Re: Can I specify the range inside of fuzzy rule in FuzzyRowFilter?

Posted by anil gupta <an...@gmail.com>.

Hi Alex,

Apart from the query which i mentioned in last email. Till now, i have
implemented the following queries using filters and coprocessors:

1. Getting all the records for a customer.
2. Perform min,max,avg,sum aggregation for a customer using coprocessors. I
am storing some of the data as BigDecimal also to do accurate floating
point calculations.
3. Perform min,max,avg,sum aggregation for a customer within a given
time-range using coprocessors.
4. Filter that data for a customer within a given time-range on the basis
of column values.

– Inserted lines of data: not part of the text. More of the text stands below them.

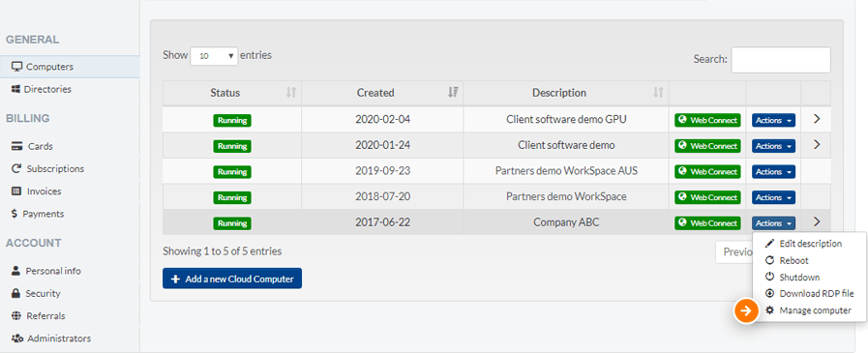Focus the Search input field

tap(781, 60)
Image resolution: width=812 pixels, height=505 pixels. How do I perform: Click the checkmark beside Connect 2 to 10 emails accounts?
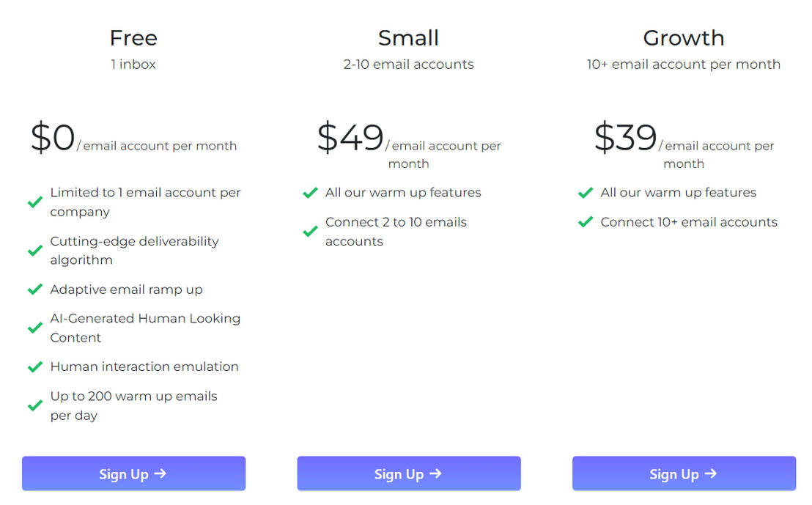310,231
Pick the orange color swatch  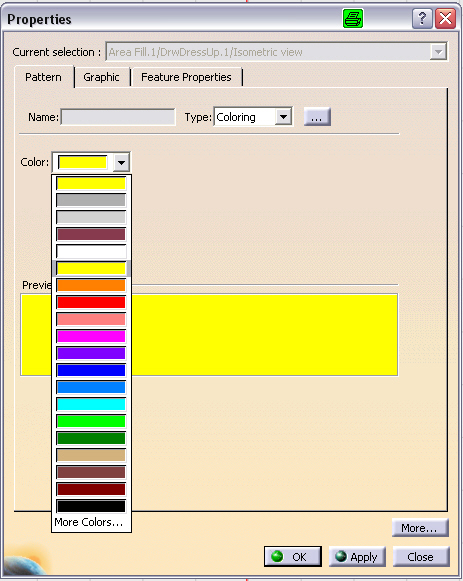pyautogui.click(x=91, y=285)
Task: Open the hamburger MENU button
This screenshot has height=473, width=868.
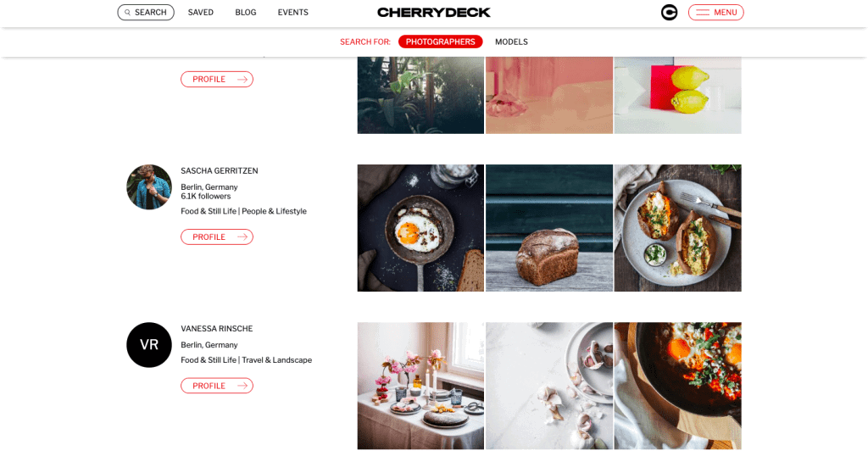Action: 715,12
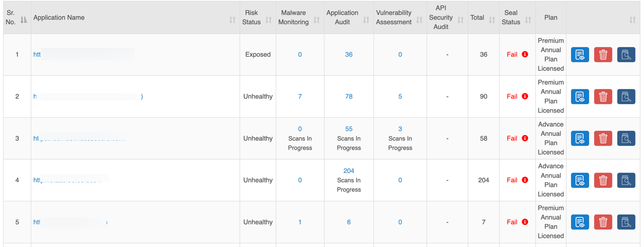644x247 pixels.
Task: Sort table by Application Name arrows
Action: 232,20
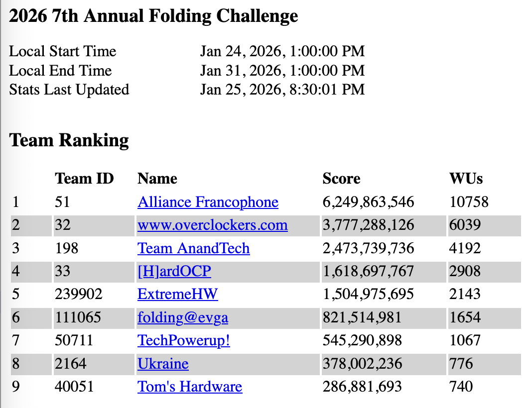Image resolution: width=532 pixels, height=408 pixels.
Task: Click the Stats Last Updated timestamp value
Action: (x=282, y=90)
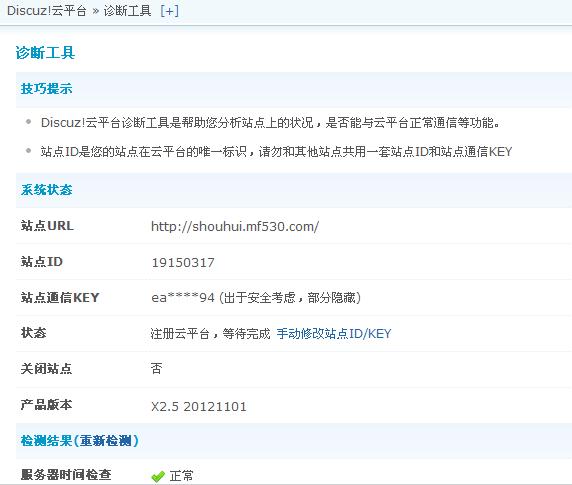This screenshot has width=572, height=485.
Task: Click the green checkmark status icon
Action: point(158,476)
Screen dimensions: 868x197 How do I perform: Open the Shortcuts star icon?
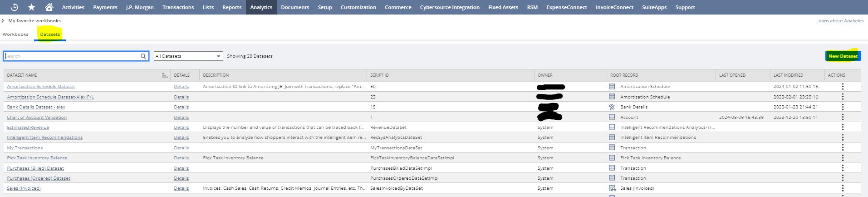pyautogui.click(x=31, y=7)
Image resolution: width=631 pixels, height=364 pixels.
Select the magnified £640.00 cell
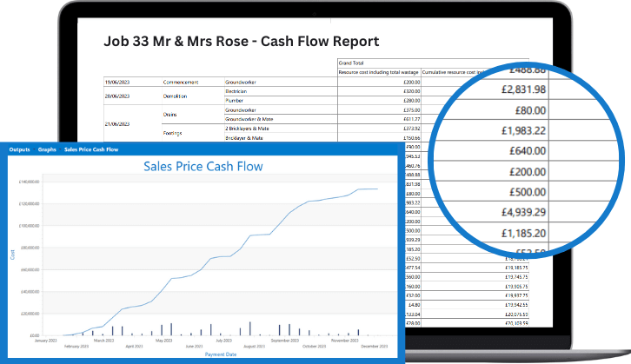coord(528,151)
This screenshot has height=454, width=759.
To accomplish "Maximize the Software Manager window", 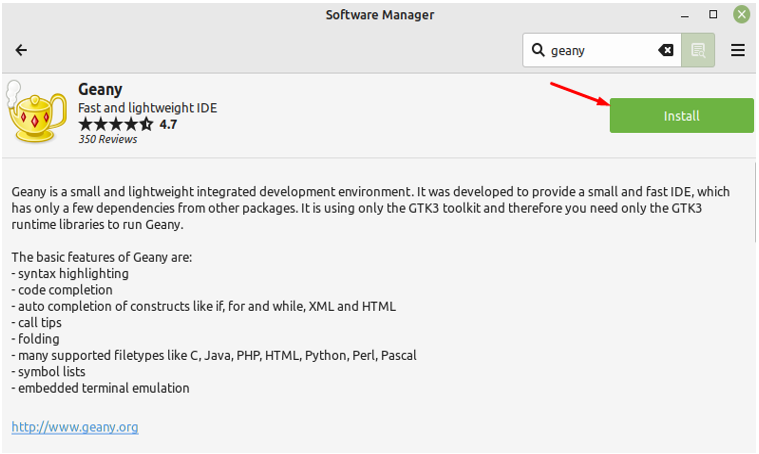I will [713, 15].
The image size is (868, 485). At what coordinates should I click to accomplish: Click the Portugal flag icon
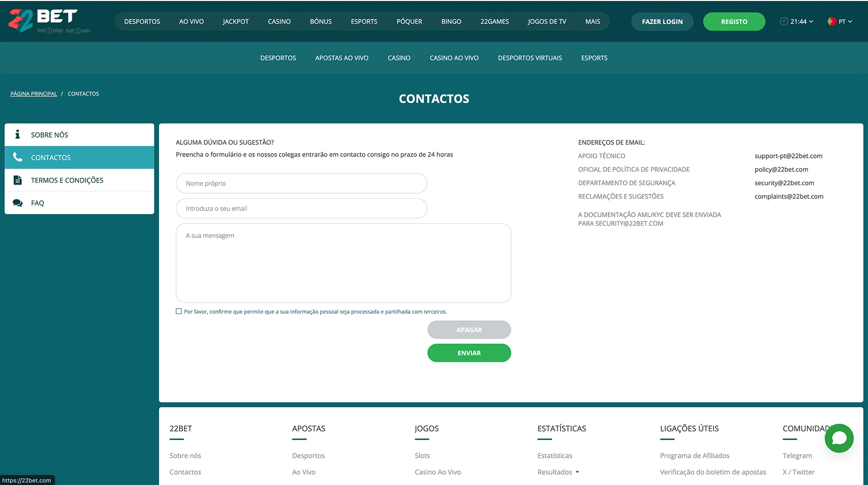(x=832, y=21)
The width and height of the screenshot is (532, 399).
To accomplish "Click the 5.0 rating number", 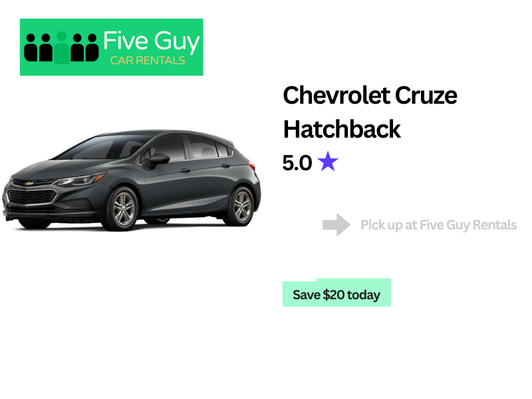I will pos(297,162).
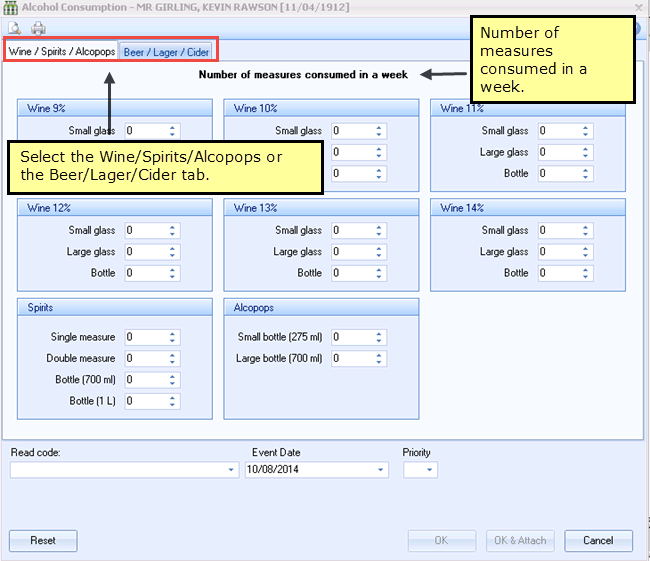Image resolution: width=650 pixels, height=561 pixels.
Task: Adjust Wine 9% Small glass spinner
Action: pyautogui.click(x=173, y=131)
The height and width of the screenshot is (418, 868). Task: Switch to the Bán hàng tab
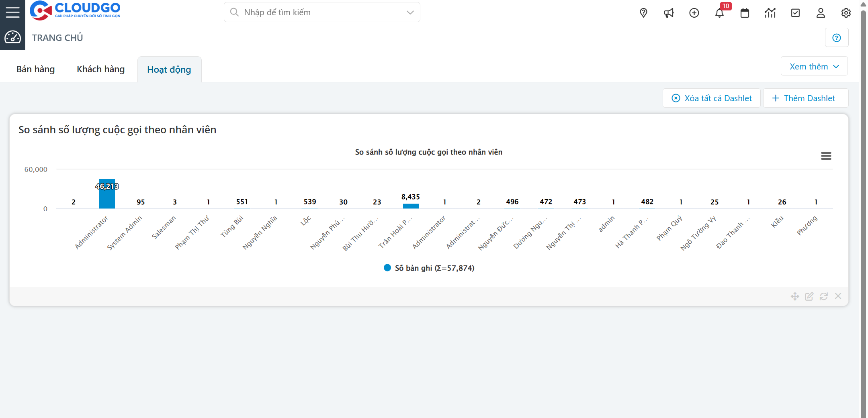[36, 69]
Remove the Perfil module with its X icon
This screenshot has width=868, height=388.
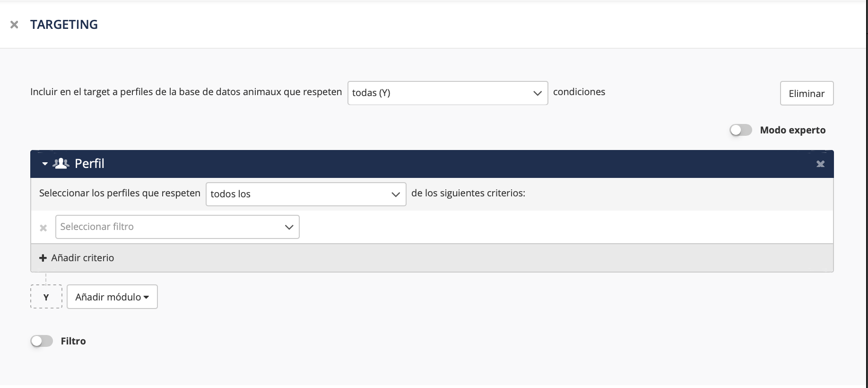pos(820,164)
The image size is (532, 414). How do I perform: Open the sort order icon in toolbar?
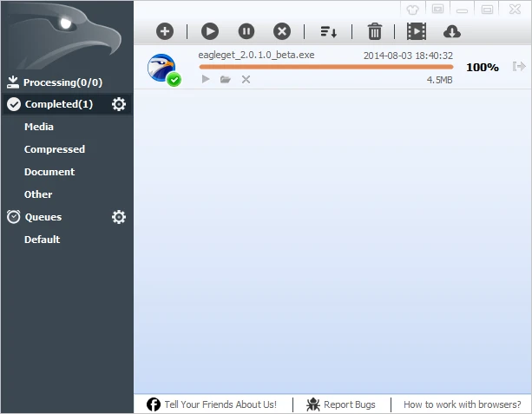(328, 31)
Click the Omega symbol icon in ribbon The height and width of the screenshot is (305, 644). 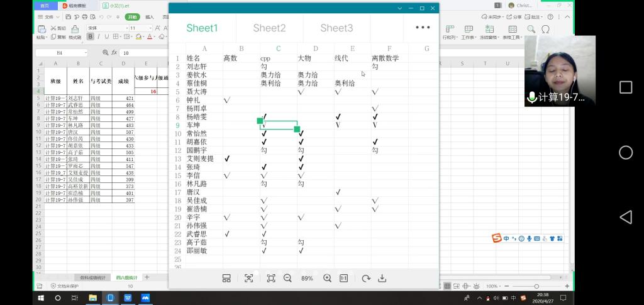coord(545,29)
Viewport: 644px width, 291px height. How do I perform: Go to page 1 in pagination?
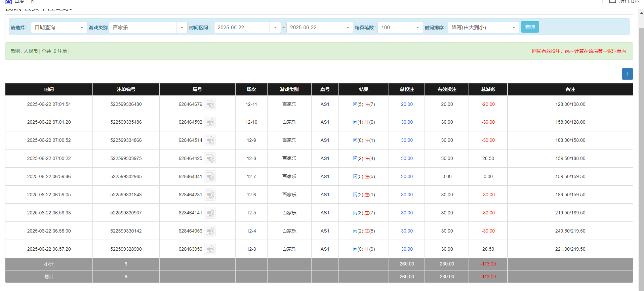(x=627, y=74)
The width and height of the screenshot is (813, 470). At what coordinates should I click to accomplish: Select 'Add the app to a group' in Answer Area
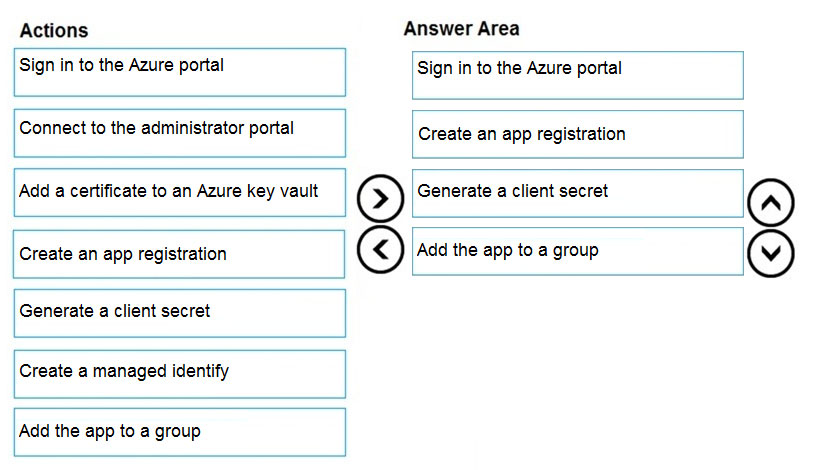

The filtering on column values can be matching a string
value or it can be doing range based numerical comparison.

Basically, as per our current requirement all the queries have customerid
and most of the queries have timerange also. We are not in prod yet. All of
this effort is part of a POC.

2. Can you set timestamp on Puts the same as timestamp "assigned" to your
record by app logic?
Anil: Wow! This sounds like an awesome idea. Actually, my data is
non-mutable so at present i was putting 0 as the timestamp for all the
data. I will definitely try this stuff. Currently, i run bulkloader to load
the data so i think its gonna be a small change.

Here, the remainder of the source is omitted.